Wednesday, September 14, 2011

New Tornado Statistics... Arkansas IS in Tornado Alley

We traditionally think of tornado alley as in the plains, but I think it's fair to say Arkansas is not only a part of it, but also in the heart of it according to new statistics released by the National Weather Service.

The new 30 year average indicates the annual number of tornadoes in Arkansas increased from 26 to 33.  Meteorologist John Robinson with the National Weather Service office in North Little Rock says there are 2 likely causes for the increase.  First, there is more public awareness of severe weather, thus people are more likely to report tornadoes.  The second reason is due to the National Weather Service increased efforts to verify tornadoes by going our and examining storm damage.

Take a look at this first map...

Average number of tornadoes annually by state
It's easy to see most states in tornado alley have more tornadoes than Arkansas over the past 30 years, but is this an accurate indicator of historic tornadic activity?

Now look at this 2nd map....

Average number of tornadoes per 10,000 square miles
It's logical that Texas would have more tornadoes than all states because of its size.  However, if you look at the number per 10,000 square miles, Arkansas has more twisters than the Lone Star state.

A few years ago, meteorologist Ashley Walker worked on some important research.  He found out that portions of Arkansas are in what's called "Fatality Alley" meaning there are more deaths caused by tornadoes in sections of Arkansas, Mississippi, Tennessee, and Alabama than any other place in the country.

Research from Meteorologist Walker Ashley with Northern Illinois University
If the new statistics from the National Weather Service and research from Walker Ashley aren't a wake up call, I don't know what is?    Here are a few of reasons portions of the mid south are in "fatality alley"

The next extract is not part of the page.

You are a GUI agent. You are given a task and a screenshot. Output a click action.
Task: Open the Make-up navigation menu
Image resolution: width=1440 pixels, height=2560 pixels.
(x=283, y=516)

  • Mobile home density. The NIU meteorologist said 44 percent of all fatalities during tornadoes occur in mobile homes, compared to 25 percent in permanent houses. The southeast United States has the highest percentage of mobile-home stock compared with any other region east of the Continental Divide. “Mobile homes make up 30 to 40 percent of the housing stock in some counties in the deep South,” Ashley said. “By far, mobile homes are the most vulnerable structures in a tornadic situation.”
  • Nighttime tornadoes. The southeast United States has a higher likelihood of killer nighttime tornadoes. Most states within this region have greater percentages of tornado fatalities occurring at night than other states.“I just completed another study that shows tornadoes from the midnight to sunrise period are 2.5 times as likely to kill as daytime events,” Ashley said. Further, nocturnal tornadoes are more difficult to spot, and people are more likely to be asleep when warnings are issued.
  • Forested areas. Whereas regions within the Great Plains by definition are lacking in tree cover, the mid-South region is more forested, leading to reduced visibility both for the public and spotters.
  • Early season storms. Storms that occur before the national peak in the severe storm season, which spans May and June, may catch people off guard during a tornado event.
  • Complacency. In contrast to other parts of the country, the South lacks a focused “tornado season,” which can lead to complacency. “In the South, people think tornado alley is where you get tornadoes,” Ashley said. “That sort of perception also leads to complacency, which in turn leads to higher fatality rates.” He points out that Oklahoma is known worldwide for the frequency of its tornadoes. Yet the state has fewer fatalities than Arkansas, Alabama and Mississippi.
The media and the National Weather Service must intensify efforts to save lives.  I don't want to underestimate the current efforts because I know many work hard and long hours to communicate life saving information.  New ideas and initiatives must be explored to change this unfortunate fact of life in the mid south. 

3 comments:

Jason H said...

Todd I really wish there was a way that ALL tornado sirens would only go off if the NWS or the local news station for that matter has issued a tornado warning. We have way to many false alarm in my city and I know alot of other cities that people really dont take warnings as serious as they should. I also wish that local law enforcement officers would have to take some classes on the weather so they would know a little more about what they are looking at.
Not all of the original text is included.